Opinião

Clássicos das epístolas

15 de agosto de 2024

Foto: Reprodução

ALBERTO CALIXTO MATTAR FILHO

 

Epístola, como se sabe, é uma correspondência escrita em forma de carta, seja em caráter público, seja em privado. Na Bíblia, um exemplo tão conhecido, temos as epístolas dos apóstolos dirigidas às comunidades cristãs e inseridas no Novo Testamento.

Por que me refiro às epistolas? Por que, dias atrás, eu trocava ideias sobre literatura com um desses amigos que se fazem pelo mundo virtual, Carlos Amadi. Ele também é um amante dos livros e possui uma biblioteca de valor, com obras de extrema relevância.

Pois no momento em que ele apresentava suas últimas aquisições, lá estava um clássico das epístolas, não as bíblicas − muito ao contrário. “Ligações perigosas”, do escritor francês Choderlos de Laclos.

A imagem da obra em uma de seus posts bastou para que eu lhe dissesse que a havia lido, mais precisamente entre janeiro e março de 2023, quando então publiquei aqui um texto a respeito, que não foi possível inserir na segunda edição do meu livro.

O advento das redes sociais possibilita contatos entre pessoas que gostam de temas em comum, embora não seja fácil poder trocar ideias a respeito da infinidade de obras que merecem considerações. Terreno de absoluta riqueza.

A menção àquele romance me trouxe à lembrança um fato que muitos de vocês devem ter vivenciado em épocas remotas, a escrita de cartas. Quantas vezes não estivemos à espera da chegada daquela correspondência de um amigo, um membro da família, um novo ou antigo amor?

“Ligações perigosas” é, portanto, um romance escrito inteiramente sob a troca de cartas entre os personagens, ora entre os dois protagonistas, ora entre os coadjuvantes − o chamado romance epistolar −, e vem com um enredo capaz de nos envolver plenamente.

Há muitas repletas de crueldade, quando os dois protagonistas se correspondem, mas também existem, em menor escala, as que expressam os bons sentimentos, quando partem de outros personagens, as vítimas da torpeza dos protagonistas.

Como já abordei o romance no texto anterior, meu intuito agora é apenas o de ressaltar esse modelo de comunicação que ficou num passado já distante, aquele em que a expectativa de escrever e receber cartas tocava as emoções.

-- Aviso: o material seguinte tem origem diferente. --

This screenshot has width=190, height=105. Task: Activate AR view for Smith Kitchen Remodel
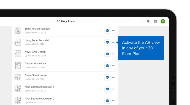(x=107, y=31)
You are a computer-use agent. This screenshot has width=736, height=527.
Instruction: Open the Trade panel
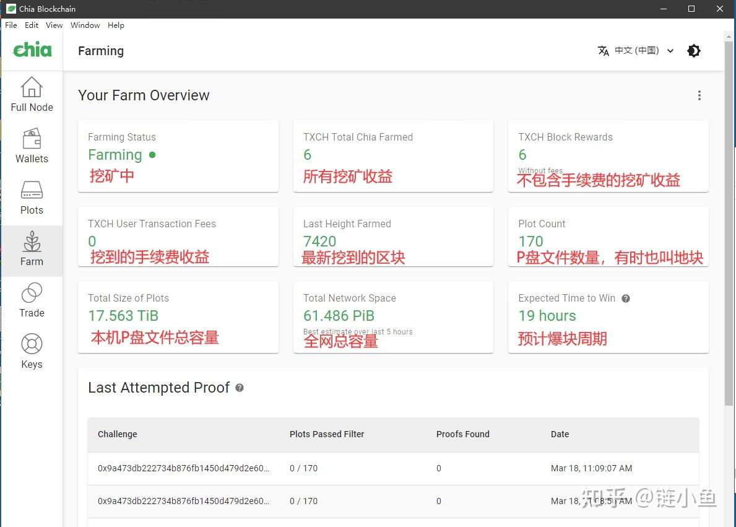(x=32, y=300)

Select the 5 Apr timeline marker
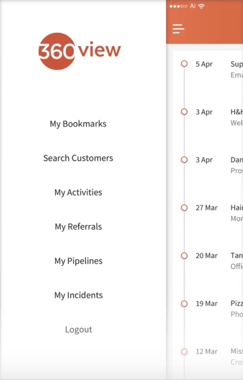pyautogui.click(x=184, y=64)
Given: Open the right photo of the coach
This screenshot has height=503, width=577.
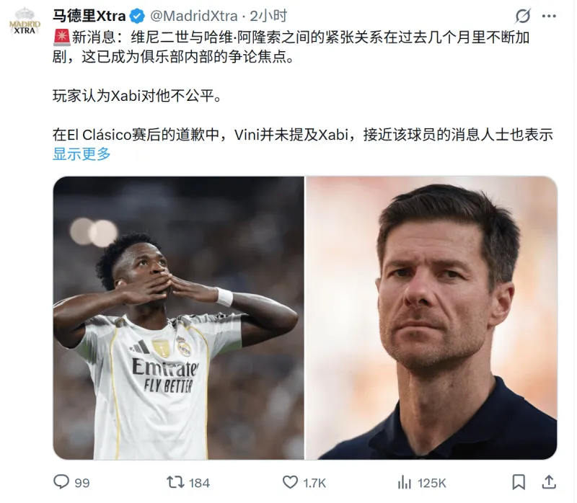Looking at the screenshot, I should click(431, 318).
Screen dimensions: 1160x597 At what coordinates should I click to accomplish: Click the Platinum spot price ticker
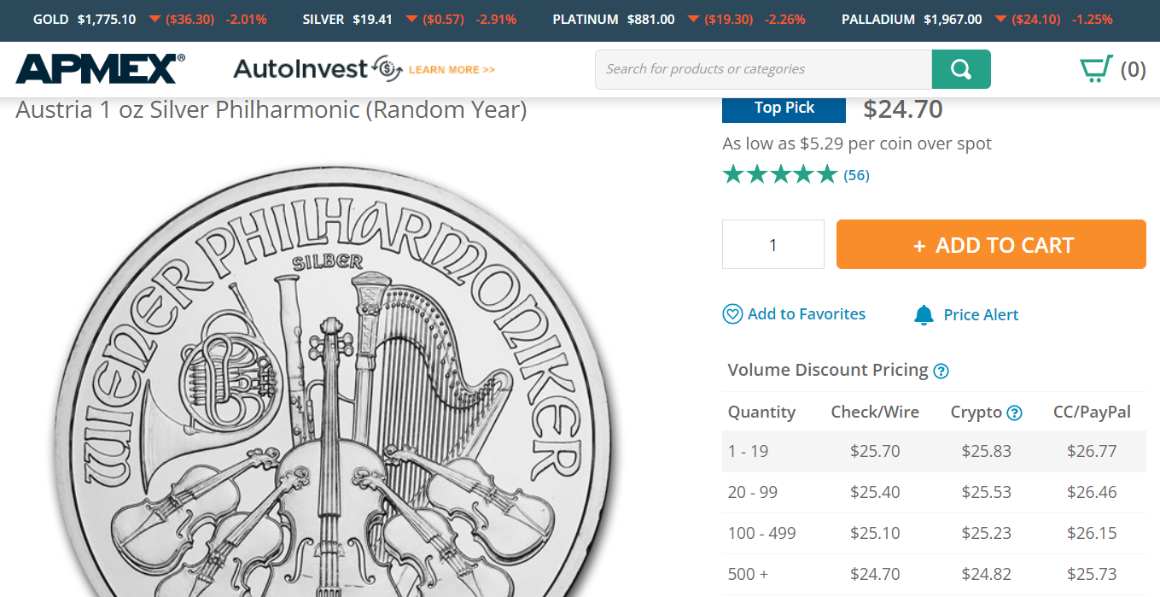pyautogui.click(x=679, y=19)
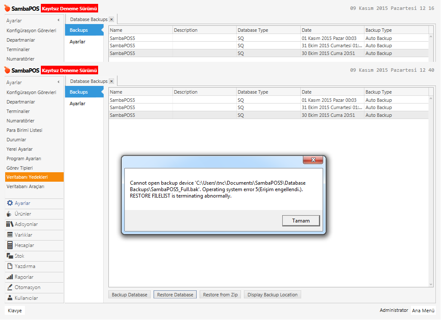Open Yazdırma via its document icon
441x320 pixels.
(9, 266)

Claro que a presença das ferramentas tecnológicas é um fato que já se tornou indispensável. Mas “Ligações perigosas” pertence a tempos em que a disposição de escrever sobre as esperanças, as angústias e os acontecimentos vinha por meio da troca de cartas, não por meros cliques rápidos, confusos e errôneos, como o que vê, muitas vezes, nas telas dos celulares.

Sim, a lembrança desse grande romance epistolar, com suas 411 páginas, para além das tramas diabólicas, antes de mais nada, significa um louvor ao ato de escrever, o estágio mais evoluído da linguagem. No momento em que imergimos na escrita, esse ato tão solitário, é que podemos sentir o verdadeiro poder das palavras reflexivas, seja para que finalidade o for.

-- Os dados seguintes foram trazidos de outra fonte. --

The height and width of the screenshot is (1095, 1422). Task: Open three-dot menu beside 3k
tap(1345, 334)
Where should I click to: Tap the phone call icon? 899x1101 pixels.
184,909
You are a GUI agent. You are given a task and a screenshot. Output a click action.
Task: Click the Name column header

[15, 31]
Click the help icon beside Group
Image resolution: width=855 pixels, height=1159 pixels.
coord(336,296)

A propósito, outro clássico das epístolas é “Cartas a um jovem poeta”, de Rainer Maria Rilke, um escritor húngaro, que, nascido em Praga, em 1875, e falecido, em 1926, na Suíça, fez carreira literária com destaque para as poesias. Consegui inserir a obra na segunda edição do meu livro.

O título o diz. O próprio Rainer Maria Rilke escreve dez cartas a um jovem, Franz Xaver Kappus, que, em dúvida, o procura em busca de orientações sobre seguir o ofício de escritor.

Em razão desse anseio, Kappus envia a Rilke algumas correspondências com textos para analise, mas recebe do poeta ensinamentos que ultrapassam as questões relativas à escrita em si. Rilke escreve-lhe então as dez cartas, num intervalo de cinco anos, em textos que são, ao mesmo tempo, profundos e simples.

Ser profundo, porém simples e ter o máximo de clareza são metas essenciais a quem se dispõe a escrever. Surgem, assim, as maravilhosas cartas, que orientam o jovem Kappus em detalhes preciosos aos escritores: saber estar solitário, ler bastante, aderir ao silêncio, observar os ambientes, voltar-se para si mesmo, valorizar a memória, a história, a imaginação, a infância, treinar a paciência, tentar compreender o amor, a vida, a morte, os conflitos.

Rainer Maria Rilke quer transmitir a Kappus quase que autênticas filosofias da existência, por isso suas palavras se revestem de beleza ímpar. São lições plenas por aglutinar os dois fatores, o literário e o existencial. O auxílio para libertar as palavras e se transformar em escritor/poeta viria, pois, abrangido pela imersão na vida.

Imaginem os sentimentos do jovem estudante Xaver Kappus. Quão imensas não terão sido suas emoções ao receber as cartas de alguém que ele vislumbrava como um grande conselheiro para a realização de seus sonhos! Quanta esperança ao receber as sábias palavras de Rilke não teria nutrido!

“Cartas a um jovem poeta” preserva, enfim, o status de mais um clássico do gênero epistolar por seu poder de nos impulsionar a inspiração e as reflexões em qualquer época em que venha a ser lido. Coisa rara em tempos tão fugazes.